Lines of data
--------------------------------

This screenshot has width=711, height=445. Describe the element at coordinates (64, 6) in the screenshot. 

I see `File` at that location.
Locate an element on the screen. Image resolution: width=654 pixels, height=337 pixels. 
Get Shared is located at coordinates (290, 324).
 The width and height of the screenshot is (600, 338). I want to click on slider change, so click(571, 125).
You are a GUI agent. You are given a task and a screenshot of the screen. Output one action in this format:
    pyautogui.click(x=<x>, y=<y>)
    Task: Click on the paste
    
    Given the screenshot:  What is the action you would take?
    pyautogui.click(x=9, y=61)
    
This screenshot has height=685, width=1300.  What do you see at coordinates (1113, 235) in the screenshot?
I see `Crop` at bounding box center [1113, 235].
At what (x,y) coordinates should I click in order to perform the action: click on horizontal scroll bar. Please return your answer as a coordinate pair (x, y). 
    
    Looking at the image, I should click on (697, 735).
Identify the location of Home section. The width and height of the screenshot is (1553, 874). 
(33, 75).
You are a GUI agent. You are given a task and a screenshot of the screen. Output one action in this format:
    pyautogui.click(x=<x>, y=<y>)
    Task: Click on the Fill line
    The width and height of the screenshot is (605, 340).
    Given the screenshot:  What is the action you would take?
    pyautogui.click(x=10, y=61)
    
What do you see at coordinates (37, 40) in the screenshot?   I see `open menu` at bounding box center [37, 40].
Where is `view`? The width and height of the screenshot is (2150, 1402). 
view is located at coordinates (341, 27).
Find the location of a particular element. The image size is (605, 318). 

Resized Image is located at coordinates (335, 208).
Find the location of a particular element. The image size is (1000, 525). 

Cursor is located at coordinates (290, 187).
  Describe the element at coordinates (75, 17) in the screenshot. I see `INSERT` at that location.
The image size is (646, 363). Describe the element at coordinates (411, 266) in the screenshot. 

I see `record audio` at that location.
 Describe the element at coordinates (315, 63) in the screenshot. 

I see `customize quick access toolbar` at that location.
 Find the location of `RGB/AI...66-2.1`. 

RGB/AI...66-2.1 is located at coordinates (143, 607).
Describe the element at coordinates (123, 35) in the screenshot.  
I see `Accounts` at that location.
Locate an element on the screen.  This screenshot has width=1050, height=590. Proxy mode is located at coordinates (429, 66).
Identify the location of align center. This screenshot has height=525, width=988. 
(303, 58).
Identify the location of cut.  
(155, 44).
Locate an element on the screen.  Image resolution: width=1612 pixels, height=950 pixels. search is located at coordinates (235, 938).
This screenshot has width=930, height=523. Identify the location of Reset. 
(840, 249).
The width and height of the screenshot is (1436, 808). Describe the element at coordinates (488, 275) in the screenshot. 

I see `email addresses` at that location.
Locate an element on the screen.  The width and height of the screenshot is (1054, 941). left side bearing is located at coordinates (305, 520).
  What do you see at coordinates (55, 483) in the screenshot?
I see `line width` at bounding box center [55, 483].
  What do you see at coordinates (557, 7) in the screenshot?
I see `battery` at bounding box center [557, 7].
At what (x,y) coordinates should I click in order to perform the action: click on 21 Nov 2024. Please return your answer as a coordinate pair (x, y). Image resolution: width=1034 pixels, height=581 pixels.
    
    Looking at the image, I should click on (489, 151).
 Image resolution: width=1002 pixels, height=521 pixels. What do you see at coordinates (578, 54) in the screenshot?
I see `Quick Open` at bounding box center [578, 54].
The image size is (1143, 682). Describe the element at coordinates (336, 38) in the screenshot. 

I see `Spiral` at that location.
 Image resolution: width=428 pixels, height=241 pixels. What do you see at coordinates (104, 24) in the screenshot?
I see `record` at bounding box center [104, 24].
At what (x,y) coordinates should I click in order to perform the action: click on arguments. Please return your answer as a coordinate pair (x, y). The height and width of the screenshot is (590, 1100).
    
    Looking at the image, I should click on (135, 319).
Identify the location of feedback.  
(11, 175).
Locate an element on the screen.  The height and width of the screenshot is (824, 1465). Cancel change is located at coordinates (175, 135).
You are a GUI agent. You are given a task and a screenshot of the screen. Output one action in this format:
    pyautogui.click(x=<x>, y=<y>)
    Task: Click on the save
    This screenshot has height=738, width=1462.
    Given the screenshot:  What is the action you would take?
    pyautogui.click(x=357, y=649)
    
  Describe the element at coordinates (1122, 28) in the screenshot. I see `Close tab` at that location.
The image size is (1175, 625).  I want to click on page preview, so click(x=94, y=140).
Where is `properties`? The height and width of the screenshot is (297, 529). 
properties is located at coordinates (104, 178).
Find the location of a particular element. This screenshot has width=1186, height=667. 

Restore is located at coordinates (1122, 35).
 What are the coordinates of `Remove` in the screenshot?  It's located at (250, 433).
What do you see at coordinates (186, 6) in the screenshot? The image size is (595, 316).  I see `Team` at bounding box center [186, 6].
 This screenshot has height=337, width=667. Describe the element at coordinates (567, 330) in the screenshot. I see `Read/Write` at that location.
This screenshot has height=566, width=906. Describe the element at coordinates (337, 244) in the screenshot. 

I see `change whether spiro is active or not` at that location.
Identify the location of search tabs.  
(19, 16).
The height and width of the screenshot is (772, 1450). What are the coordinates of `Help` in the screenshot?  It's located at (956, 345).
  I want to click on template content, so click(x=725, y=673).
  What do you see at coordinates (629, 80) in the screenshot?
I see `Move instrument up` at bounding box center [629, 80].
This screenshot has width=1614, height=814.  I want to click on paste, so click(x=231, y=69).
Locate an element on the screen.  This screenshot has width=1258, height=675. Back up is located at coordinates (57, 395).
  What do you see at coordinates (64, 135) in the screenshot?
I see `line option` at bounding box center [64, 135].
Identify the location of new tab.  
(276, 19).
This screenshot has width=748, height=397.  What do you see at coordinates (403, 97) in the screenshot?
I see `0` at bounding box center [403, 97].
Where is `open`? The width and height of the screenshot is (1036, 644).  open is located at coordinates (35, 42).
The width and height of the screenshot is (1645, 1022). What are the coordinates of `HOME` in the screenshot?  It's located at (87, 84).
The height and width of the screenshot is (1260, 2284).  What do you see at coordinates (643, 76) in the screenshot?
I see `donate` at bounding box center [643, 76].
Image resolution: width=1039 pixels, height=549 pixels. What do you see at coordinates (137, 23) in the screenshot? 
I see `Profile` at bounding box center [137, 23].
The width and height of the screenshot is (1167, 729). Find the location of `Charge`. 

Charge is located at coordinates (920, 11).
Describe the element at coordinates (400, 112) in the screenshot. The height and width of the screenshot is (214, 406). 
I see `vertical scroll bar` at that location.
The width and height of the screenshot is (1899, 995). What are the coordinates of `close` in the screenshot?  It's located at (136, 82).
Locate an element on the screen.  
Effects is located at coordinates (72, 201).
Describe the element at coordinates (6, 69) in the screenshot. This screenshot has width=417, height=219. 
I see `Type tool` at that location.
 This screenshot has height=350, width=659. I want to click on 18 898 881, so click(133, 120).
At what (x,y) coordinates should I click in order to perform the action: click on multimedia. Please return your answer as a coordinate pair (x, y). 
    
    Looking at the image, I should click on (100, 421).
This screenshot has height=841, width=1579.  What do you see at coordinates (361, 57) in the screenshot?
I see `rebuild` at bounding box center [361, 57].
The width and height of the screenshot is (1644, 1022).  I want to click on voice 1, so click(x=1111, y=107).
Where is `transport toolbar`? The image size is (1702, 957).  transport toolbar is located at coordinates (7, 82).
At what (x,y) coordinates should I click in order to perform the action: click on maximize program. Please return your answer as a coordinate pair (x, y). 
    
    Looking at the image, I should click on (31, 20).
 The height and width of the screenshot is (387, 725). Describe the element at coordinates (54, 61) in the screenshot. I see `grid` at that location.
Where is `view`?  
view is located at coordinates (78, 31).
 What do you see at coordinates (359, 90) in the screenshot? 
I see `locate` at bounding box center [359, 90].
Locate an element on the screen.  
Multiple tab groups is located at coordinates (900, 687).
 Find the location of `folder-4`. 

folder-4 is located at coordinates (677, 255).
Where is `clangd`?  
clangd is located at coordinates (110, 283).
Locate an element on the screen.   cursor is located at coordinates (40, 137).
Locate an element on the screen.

--------------------------------

● Set exercise: Print the entries from the line containing "is (2150, 1402)." through the line containing "coordinates (429, 66).", including both of those lines, reproducing them without any change.

● Written answer:
Where is `view`? The width and height of the screenshot is (2150, 1402). 
view is located at coordinates (341, 27).
Find the location of a particular element. The image size is (605, 318). 

Resized Image is located at coordinates (335, 208).
Find the location of a particular element. The image size is (1000, 525). 

Cursor is located at coordinates (290, 187).
  Describe the element at coordinates (75, 17) in the screenshot. I see `INSERT` at that location.
The image size is (646, 363). Describe the element at coordinates (411, 266) in the screenshot. 

I see `record audio` at that location.
 Describe the element at coordinates (315, 63) in the screenshot. 

I see `customize quick access toolbar` at that location.
 Find the location of `RGB/AI...66-2.1`. 

RGB/AI...66-2.1 is located at coordinates (143, 607).
Describe the element at coordinates (123, 35) in the screenshot.  
I see `Accounts` at that location.
Locate an element on the screen.  This screenshot has width=1050, height=590. Proxy mode is located at coordinates (429, 66).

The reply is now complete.